Coreia do Norte investiga soldados que fizeram shows com referências sul-coreanas

Durante um show de talentos, militares teriam contado piadas e cantado músicas que remetem a figuras populares na Coreia do Sul

O governo da Coreia do Norte abriu uma investigação e promete aplicar punições após soldados se exibirem em um show de talentos com performances que remetem a figuras populares da vizinha democrática Coreia do Sul. As informações são da rede Radio Free Asia.

“Durante o show, alguns deles contaram piadas que lembravam comediantes sul-coreanos, e outros cantaram músicas como cantores sul-coreanos”, disse uma fonte norte-coreana que não se identificou por questões de segurança. “O Comitê Central [do Partido dos Trabalhadores da Coreia do Norte] julgou ser uma grave violação de disciplina e ordenou uma investigação completa e a punição dos envolvidos”.

Kim Jong-un em escola militar de Pyongyang, junho de 2014 (Foto: Divulgação/Prachatai)

Historicamente, Pyongyang atua para impedir que seus cidadãos, sobretudo a juventude norte-coreana, tenham contato com o que vem da nação vizinha e do Ocidente de forma geral. O governo comunista teme que seus cidadãos se deixem influenciar pela prosperidade e pela vasta oferta cultural e venham a “trair sua pátria”.

Nesse sentido, em 2020, a Coreia do Norte aprovou a Lei de Eliminação do Pensamento e da Cultura Reacionários, que pune cidadãos por crimes ligados ao consumo de produtos culturais ocidentais, sobretudo norte-americanos e sul-coreanos.

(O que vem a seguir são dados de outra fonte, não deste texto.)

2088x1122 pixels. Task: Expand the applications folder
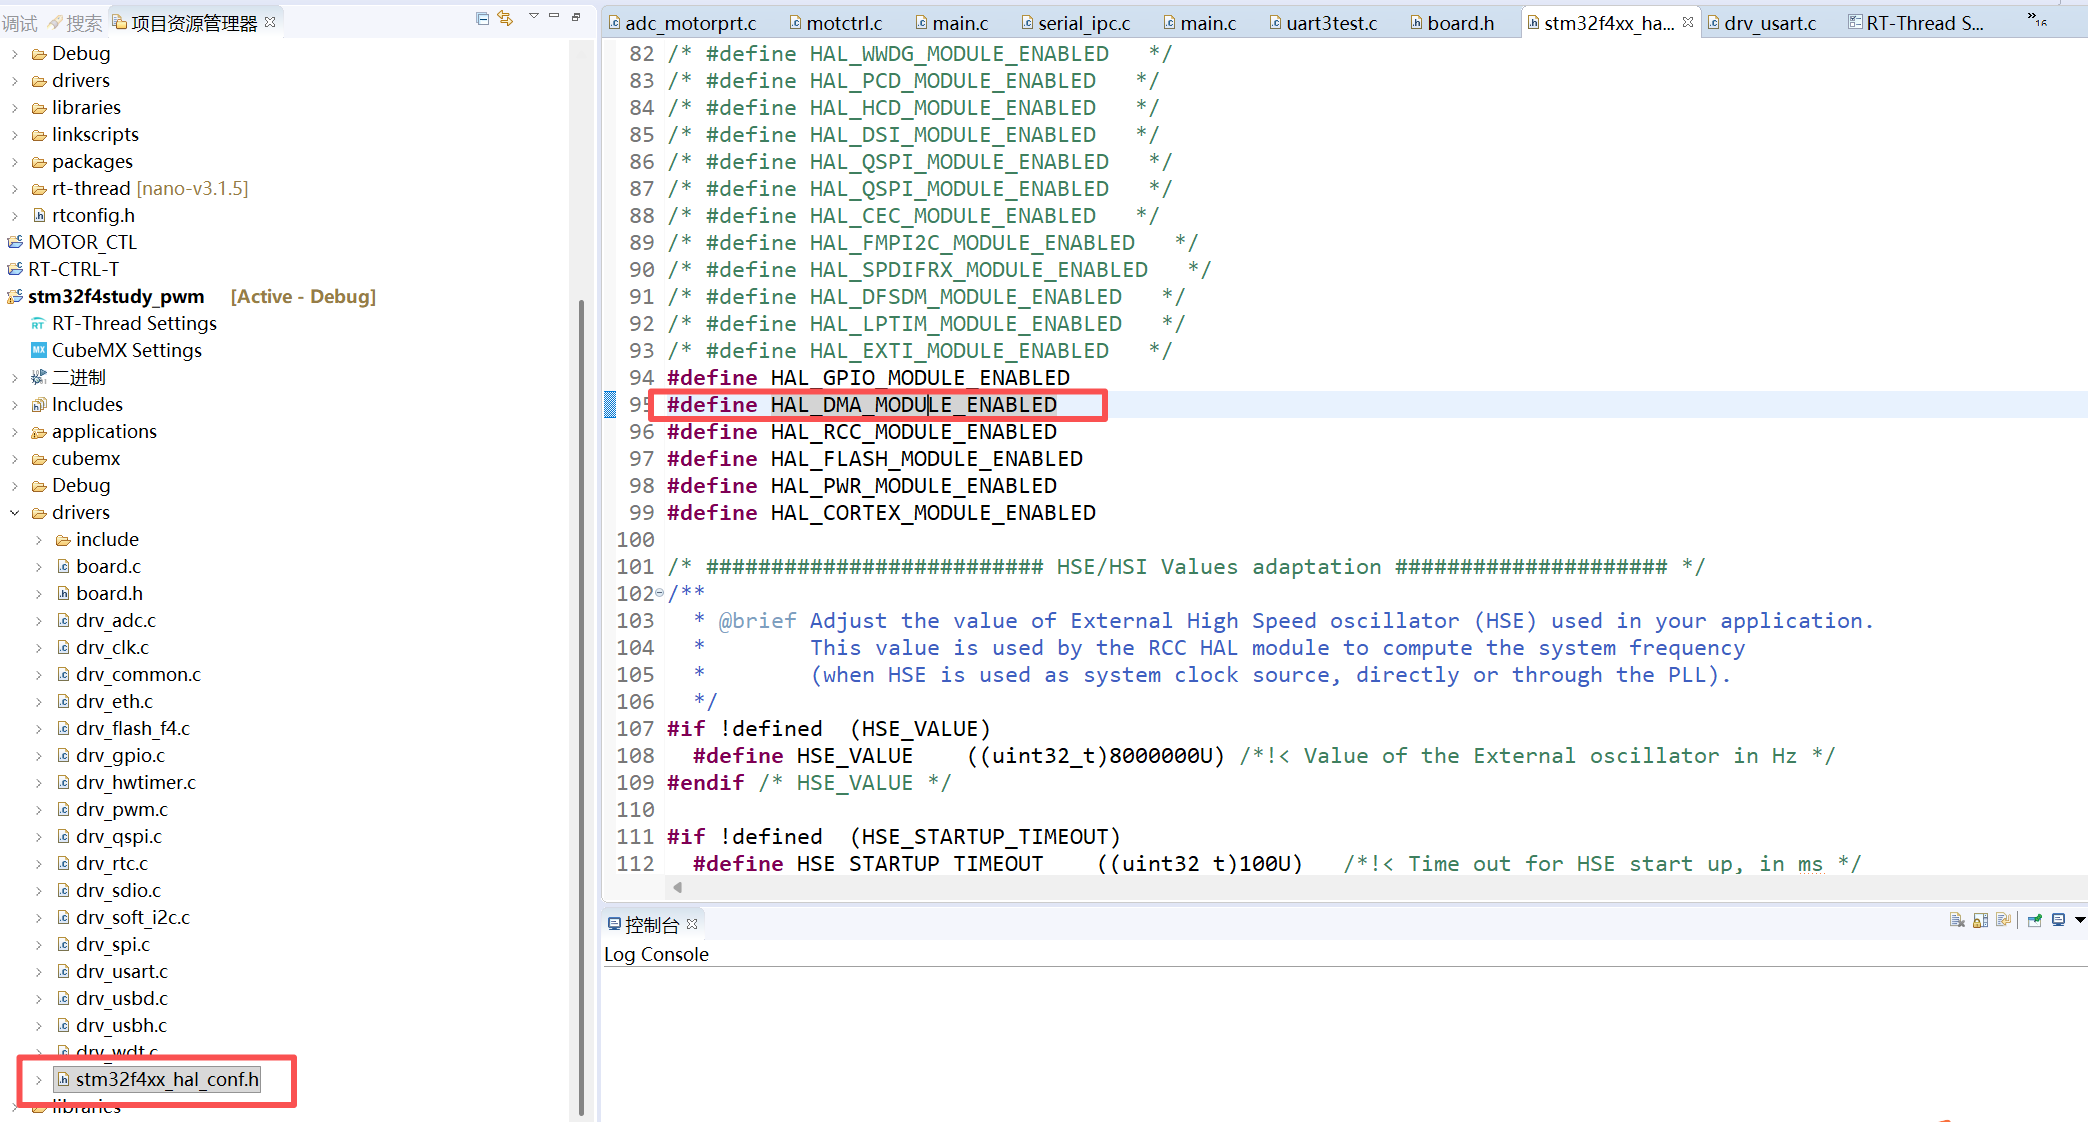[x=15, y=431]
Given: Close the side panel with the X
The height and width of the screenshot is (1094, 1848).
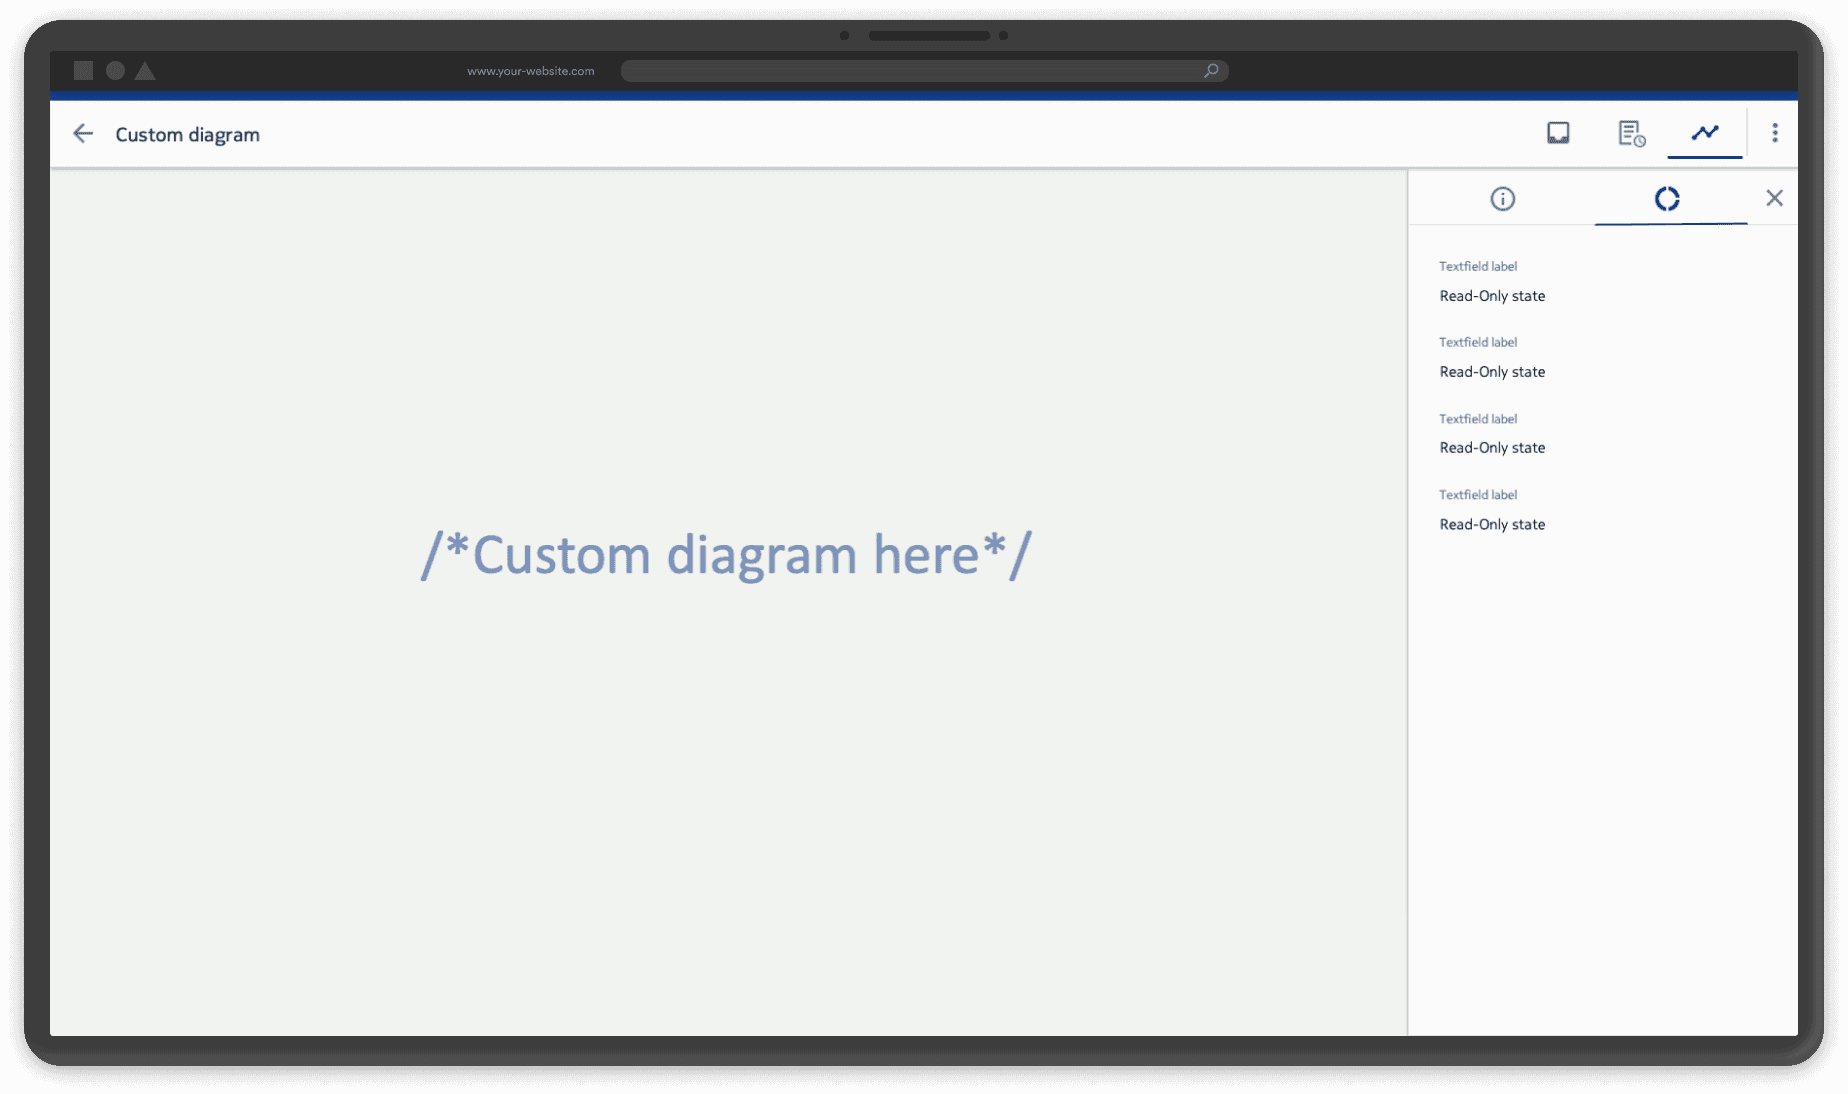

Assistir a filmes e programas de TV, manter ou distribuir mídia do gênero e outras ações semelhantes podem render até a pena de morte.

O caso dos militares investigados é considerado grave porque, segundo a fonte, são justamente eles que podem no futuro ser encarregados de reprimir manifestações do gênero. “Eles devem estar na vanguarda da proteção do sistema”, disse o informante, ressaltando que no show de talentos em que a apresentação ocorreu havia autoridades do governo presentes.

Além de apurar o episódio, Pyongyang iniciou sessões de reeducação para as tropas da província de North Hamgyong, no nordeste do país. “O Comitê Central expandirá muito os projetos políticos e ideológicos para todos os soldados e agentes”, afirmou uma segunda fonte anônima. “Essa expansão servirá para bloquear os canais de comportamento antissocialista que soldados e oficiais recentemente alistados podem trazer para suas unidades”.

Sete execuções

Há registros de ao menos sete pessoas executadas em público na Coreia do Norte na última década por distribuírem ou assistirem a vídeos de K-Pop, gênero musical sul-coreano classificado pelo líder Kim Jong-un como um “câncer vicioso”. A denúncia foi feita em dezembro de 2021 pelo grupo de direitos humanos Transitional Justice Working Group, com sede em Seul, e reproduzida pelo The New York Times.

Kim tem atacado impiedosamente o entretenimento sul-coreano, como músicas, filmes e seriados de TV, entre eles o sucesso global ‘Round 6’, que chega a abordar o drama dos desertores. Segundo o líder do Norte, as produções do Sul “corrompem as mentes dos norte-coreanos”.

A cultura pop da Coreia do Sul é descrita como uma invasão de influências “antissocialistas e não socialistas” que pode fazer a Coreia do Norte “desmoronar como uma parede úmida” caso não seja controlada. O regime de Kim reprime até mesmo as gírias sul-coreanas disseminadas entre os jovens, incluindo “oppa”, expressão que ganhou fama global na música Gangnam Style, do rapper Psy.

Kim já teve momentos de flexibilidade, liberando a música tema do filme Rocky na televisão estatal, por exemplo. Em 2018 ele até convidou as estrelas do Red Velvet, grupo formado só por meninas, para uma visita à capital Pyongyang, num período em que esteve envolto em gestos diplomáticos com o então presidente sul-coreano Moon Jae-in. Mas a repressão voltou com tudo já no ano seguinte, quando suas conversas com o presidente dos EUA Donald Trump fracassaram e a economia do país entrou em recessão.